WRITER Richard Jefferies’ Swindon home could be sold.

The building at Coate was home to the young writer for many years and is now a museum to the environmentalist.

Now it has emerged that Swindon Council is looking at the long-term future of the site and that it could be sold.

But Coun Phil Young, the cabinet member for culture, regeneration and economic development, said the sale would be the worst case scenario.

Jean Saunders, the honorary secretary of the Richard Jefferies Society, said: “We would be totally devastated if the Richard Jefferies’ house and museum was to be sold to some commercial venture.

“We get visitors from all round the world. Richard Jefferies really is a guiding light to people interested in agricultural history.

“We feel the borough council owes it to us to keep the museum.”

The society is due to hold a meeting of its executive council on Saturday, to discuss the possibility the building could be sold.

Coun Young said: “We’ve got no intentions of selling that site. That’s a worst case scenario.

“That’s a very long way down the line and that’s not going to happen.

“Clearly this is very much a cultural activity that we’d like to protect.

“We want to work with the society to work out how we can facilitate a secure future for the museum in the premises.We’re hoping there will be a very positive outcome.”

Coun Young said the council and society planned to meet in the next couple of months, but no firm date has been set.

He emphasised that there were a number of possible ways forward and that the matter has not yet been discussed by the council.

Mrs Saunders warned the society could struggle if it was forced to find a new location for the museum.

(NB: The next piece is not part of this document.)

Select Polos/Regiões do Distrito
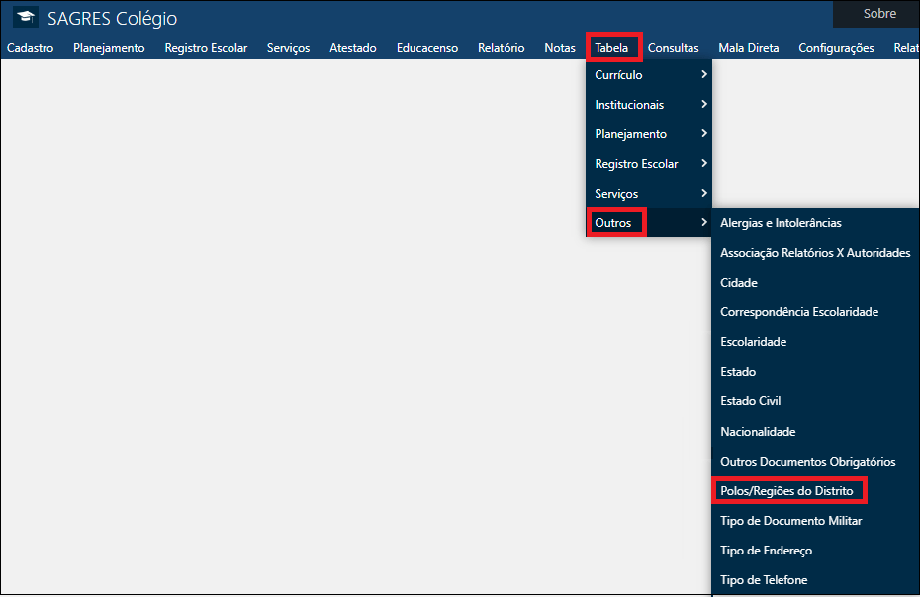Image resolution: width=920 pixels, height=597 pixels. point(788,490)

She said: “It may well be that the Richard Jefferies’ Society might have to find a way of doing it ourselves. It’s a daunting prospect for what is essentially a small literary society. We’re set up as a literary society, not as an organisation that runs a public building.”

The Richard Jefferies’ Society owns most of the items on display.

All the 15 people that run the museum have contributed financially over the years to keep it going, with Mrs Saunders putting £1,000 of her own money in two years ago.

The museum is open one day a month from October to April and three days a month from May to September.